The recent Insurance Times article, Ombudsman complaints reveal insurers are still struggling with claims, highlights the insurance sector’s persistent struggles with claims processing. The Financial Ombudsman Service (FOS) reported nearly 30,000 claims-related complaints in the 12 months leading up to September 2024, accounting for 71% of all insurance grievances. 

These statistics indicate a critical issue: insurers are failing to meet increasing customer expectations. Complaints linked to declined claims (41%), delays (23%), and disputes over claim values (8%) reveal an urgent need for more efficient, accurate, and transparent claims handling.

While these challenges are not new for the insurance industry, the solutions available to combat them are. Emerging technologies, particularly artificial intelligence (AI), have the potential to reduce complaints and deliver a smoother, faster experience for customers.

Addressing claims delays with AI

The Insurance Times article highlights delays as a significant cause of customer dissatisfaction, which is unsurprising given that research indicated 21% of insurance customers expect claims to be settled in hours, yet 43% wait over 2 weeks.

Read more: These stats are from our research report ‘Responding to rising customer expectations in insurance’ 

Manual claims processes are generally very time-intensive. The required data extraction, document analysis and fraud checks are repetitive and take up a significant amount of claim handlers’ time. Sprout.ai automates these tasks, enabling claims to be processed in less than 20 seconds on average, instead of the process taking weeks.

Sprout.ai can quickly analyse claim forms, validate policy details, and notify claims handlers in the event of any inconsistencies. This reduces bottlenecks and helps insurers resolve claims faster, directly addressing the frustration caused by processing delays, which contributed to 23% of complaints according to the FOS data.

Improving accuracy to reduce complaints

For 70% of UK consumers, trusting that their decision was made fairly is the most important factor during the claims process, yet 8% of the claims recorded in the Insurance Times article arose from disputes over claim values – often arising from inaccuracies in claim assessments. 

Manual claims processing can be error prone, which ultimately leads to increased delays, disputes and customer dissatisfaction. 

Sprout.ai captures data with up to 99% precision, reducing errors and ensuring the fair, consistent outcome customers expect, thereby increasing customer satisfaction, trust  and reducing complaints. 

Read more: Discover what customers really want in our research report ‘AI and Claims Processing: What Customers Really Think’ 

Transparency: keeping customers in the loop

Another key takeaway is the importance of communication.
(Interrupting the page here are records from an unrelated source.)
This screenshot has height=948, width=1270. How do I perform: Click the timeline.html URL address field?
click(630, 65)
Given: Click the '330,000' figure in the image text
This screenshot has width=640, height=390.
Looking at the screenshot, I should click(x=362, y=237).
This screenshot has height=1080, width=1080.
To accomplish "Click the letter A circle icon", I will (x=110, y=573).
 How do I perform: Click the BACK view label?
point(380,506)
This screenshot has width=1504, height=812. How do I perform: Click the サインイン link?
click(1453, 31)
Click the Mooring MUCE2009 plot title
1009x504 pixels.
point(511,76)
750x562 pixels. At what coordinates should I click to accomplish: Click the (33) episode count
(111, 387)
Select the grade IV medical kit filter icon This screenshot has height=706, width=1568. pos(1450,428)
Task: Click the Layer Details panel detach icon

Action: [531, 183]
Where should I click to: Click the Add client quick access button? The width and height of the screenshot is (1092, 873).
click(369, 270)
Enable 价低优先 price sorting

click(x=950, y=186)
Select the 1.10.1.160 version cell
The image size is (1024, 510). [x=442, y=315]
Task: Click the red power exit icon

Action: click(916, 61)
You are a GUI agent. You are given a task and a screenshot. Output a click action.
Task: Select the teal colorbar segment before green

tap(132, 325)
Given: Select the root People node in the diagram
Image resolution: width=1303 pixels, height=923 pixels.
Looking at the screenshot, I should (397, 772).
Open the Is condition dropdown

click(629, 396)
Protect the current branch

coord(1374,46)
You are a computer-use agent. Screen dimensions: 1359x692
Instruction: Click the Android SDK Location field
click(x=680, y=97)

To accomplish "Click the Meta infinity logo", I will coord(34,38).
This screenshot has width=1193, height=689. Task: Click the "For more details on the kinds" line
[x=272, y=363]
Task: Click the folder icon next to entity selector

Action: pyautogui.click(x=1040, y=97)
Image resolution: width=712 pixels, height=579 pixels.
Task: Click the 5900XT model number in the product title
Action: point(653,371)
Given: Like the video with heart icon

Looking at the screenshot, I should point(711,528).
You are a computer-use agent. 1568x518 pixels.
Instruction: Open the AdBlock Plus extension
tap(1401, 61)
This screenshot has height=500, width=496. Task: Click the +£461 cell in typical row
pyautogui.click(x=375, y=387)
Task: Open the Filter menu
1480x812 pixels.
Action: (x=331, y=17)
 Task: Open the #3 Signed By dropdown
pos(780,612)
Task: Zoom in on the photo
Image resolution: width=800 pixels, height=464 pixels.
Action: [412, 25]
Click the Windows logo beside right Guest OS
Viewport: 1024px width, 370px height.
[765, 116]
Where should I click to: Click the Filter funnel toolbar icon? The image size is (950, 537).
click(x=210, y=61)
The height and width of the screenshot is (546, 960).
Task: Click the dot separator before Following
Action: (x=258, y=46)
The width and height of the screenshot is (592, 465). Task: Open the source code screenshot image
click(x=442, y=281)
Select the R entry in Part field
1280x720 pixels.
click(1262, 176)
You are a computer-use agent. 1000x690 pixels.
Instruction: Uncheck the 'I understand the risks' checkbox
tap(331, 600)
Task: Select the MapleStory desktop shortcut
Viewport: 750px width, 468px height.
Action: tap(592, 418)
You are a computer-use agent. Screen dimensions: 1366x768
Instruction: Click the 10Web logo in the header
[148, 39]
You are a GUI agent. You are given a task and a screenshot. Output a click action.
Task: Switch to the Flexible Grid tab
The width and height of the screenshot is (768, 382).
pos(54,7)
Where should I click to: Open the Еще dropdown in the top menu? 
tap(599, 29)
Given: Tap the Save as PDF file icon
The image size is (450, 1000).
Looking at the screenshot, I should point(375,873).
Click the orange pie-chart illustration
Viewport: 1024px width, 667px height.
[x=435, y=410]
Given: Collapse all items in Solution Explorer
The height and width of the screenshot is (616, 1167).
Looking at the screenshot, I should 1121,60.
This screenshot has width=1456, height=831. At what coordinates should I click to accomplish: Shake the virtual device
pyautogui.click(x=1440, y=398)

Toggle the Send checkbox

Lack of transparency creates unnecessary anxiety for customers, leaving them in the dark about their claim status. For 45% of UK consumers, having visibility into the current status of their claim is the most important factor in a positive claims experience, while 44% value the ability to access claims evidence above all else.

Sprout.ai ’s products have been built to ensure that the rationale behind the AI’s decision-making process is clear and simple to understand. The decision-making process is more transparent, and handlers can explain decisions more easily. 

Read more: How leading insurer, Zurich, partnered with Sprout.ai to enable claims automation  ‘Zurich UK can now settle claims in real time’ 

Benefiting insurers and customers alike 

The challenges outlined in the Insurance Times article make it clear that the insurance industry is at a crossroads. With nearly three-quarters of all complaints tied to claims issues, insurers face growing pressure to improve speed, accuracy, and transparency in their processes. The good news is that solutions like Sprout.ai are already proving to be transformative.

As Ian Thompson, former Chief Claims Officer at Zurich and now a strategic advisor at Sprout.ai, states:

“The key […] is recognising AI for what it truly is: a tool to supplement and support, not replace, people and expertise. Ultimately, the next ten years will determine which organisations have the purpose-driven leadership and determination to shape the future insurance success stories and which will become the brands of the past.”

Sprout.ai exemplifies how AI can be the enabler of this transformation. By addressing fundamental claims challenges – delays, errors, and poor communication – Sprout.ai empowers insurers to deliver a better customer experience while building a stronger, more resilient industry.